- **Problem to work on**
Below are records to transcribe in full and unchanged; omit every picture.

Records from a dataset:
========

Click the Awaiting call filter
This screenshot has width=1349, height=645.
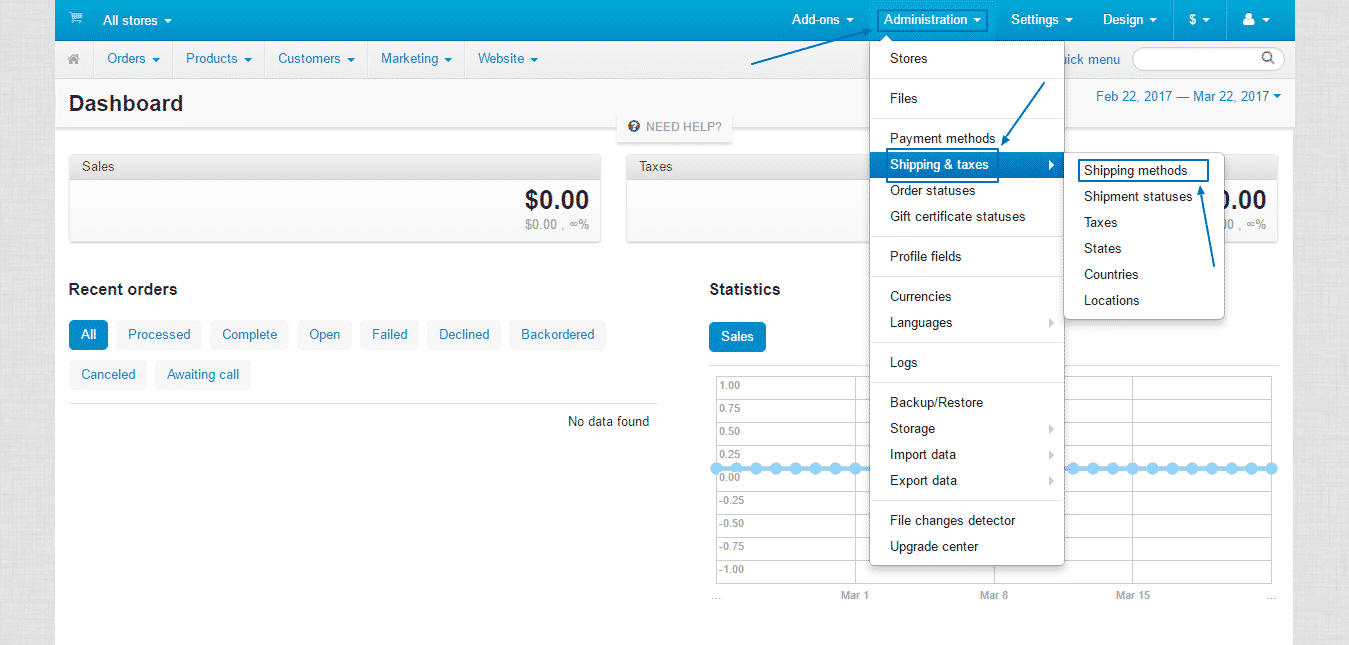tap(202, 374)
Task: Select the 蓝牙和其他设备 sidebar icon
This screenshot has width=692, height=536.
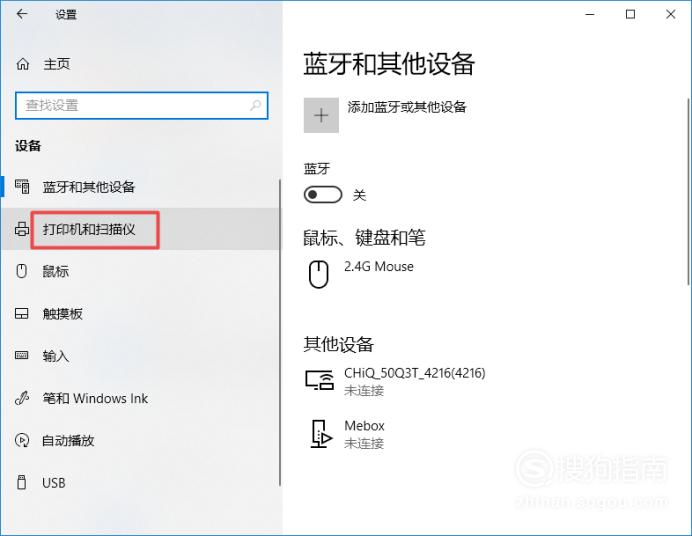Action: (22, 187)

========

- **Result of the exercise**
Click the Awaiting call filter
This screenshot has width=1349, height=645.
tap(202, 374)
Task: Select the 蓝牙和其他设备 sidebar icon
This screenshot has width=692, height=536.
Action: (22, 187)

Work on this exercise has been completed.